*** Block opens ***

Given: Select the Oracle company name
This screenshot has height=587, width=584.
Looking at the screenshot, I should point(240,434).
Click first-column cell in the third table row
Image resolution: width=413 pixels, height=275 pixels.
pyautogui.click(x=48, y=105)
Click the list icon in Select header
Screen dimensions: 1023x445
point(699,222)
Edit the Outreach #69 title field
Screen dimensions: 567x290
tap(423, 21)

*** Block closes ***

▶ **Work request**:
Every line of the material should be transcribed without alteration.

▶ **Finished task**:
Given: Select the Oracle company name
This screenshot has height=587, width=584.
Looking at the screenshot, I should point(240,434).
Click first-column cell in the third table row
Image resolution: width=413 pixels, height=275 pixels.
pyautogui.click(x=48, y=105)
Click the list icon in Select header
Screen dimensions: 1023x445
point(699,222)
Edit the Outreach #69 title field
Screen dimensions: 567x290
tap(423, 21)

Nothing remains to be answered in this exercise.